Él descubrió la obra de Esteban Salas que se consideraba perdida; sin embargo, han vuelto otros sobre sus pasos para enriquecer su hallazgo, interpretando las partituras del músico dieciochesco. Muchos otros documentos han sido encontrados, pero hay que volver siempre a La Música en Cuba y muy probablemente sea porque ésta también es una novela.
Todo ese gran sedimento musical, pasa a formar parte integrante
del universo maravilloso en el que se mueven los personajes de su narrativa de
ficción y no solamente como un elemento de contenido, sino que Carpentier se
vale de las formas musicales para estructurar sus textos.
En la novela El Acoso, la III
sinfonía de Beethoven es, además de un elemento del contenido, el motivo que da
unidad a todo el conjunto. Es la música la que nos lleva del taquillero
al acosado; del refugio del uno a la sala de conciertos del otro.
Más aún, en la estructura, el escritor utilizó de un modo genial la forma
sonata para erigir sobre ella el texto.
Sinfonía eroica, composta per festeggiare il
souvvenire di un grand´Uomo, e dedicata a sua Alteza Serenissima il Principe di Lobokwitz, da Luigi
Van Beethoven, Op.53, No.III delle sinfonie...
Y es con la
dedicatoria de la obra musical con la cual el autor se atreve a iniciar su
novela, una obra literaria en la que todo sucederá alrededor de aquellos
sonidos. En ella, como una grandísima prueba de su maestría descriptiva,
Carpentier hace que la pieza musical nos llegue en dos versiones: una, la del taquillero,
quien es un diletante conocedor y estudioso de lo que escucha; y la otra, la
del acosado, personaje que por obra del azar deberá, primero,
esconderse en un lugar al que llegan los sonidos de «eso», y luego, evadir a
sus perseguidores entrando a la sala de conciertos donde le asalta la extraña,
sorprendente e inexplicable sensación de conocer «eso» que estaban tocando.
Cuando el
taquillero escucha dos acordes secos, y un tema de trompas
cantado por los violonchelos, bajo el estremecimiento de los trémolos y
advierte que una tenue frase de flautas y primeros violines se alza; el acosado, siente un estruendo en el
escenario... y otro gran estrépito y unos instrumentos que le golpean y siente
que alguien golpea sobre calderos y los violines parecen aserrar las cuerdas,
desgarrando, rechinando sus nervios y dos mazazos con los que termina todo.

§ **Bloque de datos**:
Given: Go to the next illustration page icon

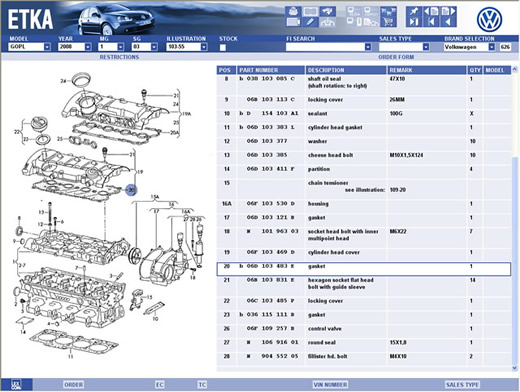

§ **Tu tarea**: Prosigue el texto sobre la música en la narrativa de Carpentier a partir del punto en que se detiene. El material no se necesita para nada aquí.

§ **Respuesta**:
Carpentier hace aquí que su personaje cometa el más común error de quien nada
sabe de música: aplaudir entre movimientos.
Paralelamente,
uno y otro, va reflejando, cada cual, a su manera, el ritual que constituye la
audición de obras musicales. Ambos personajes, encarnan la multitud de
estímulos a los que se expone quien escucha. Los dos interpretan las infinitas
sensaciones que puede trasmitir el Arte Musical.
Es en la Marcha
Fúnebre, donde el
acosado recuerda que «eso» estaba en la casa de al lado y que
durante días y días, mientras permaneció escondido, sonó en sus sueños pobló
sus vigilias y contempló sus terrores; se dio cuenta, que casi podía tararear
la melodía y entrar en algo donde dominaba el canto de sonido ácido y luego la
flauta, y después unos golpes muy fuertes, como si todo terminara para volver a
empezar; al concluir el segundo movimiento, pudo recordar que a aquello le
seguiría algo como una danza, luego, la música a saltos, alegre, con un final
de largas trompetas como las que embocaban los ángeles de su primera comunión.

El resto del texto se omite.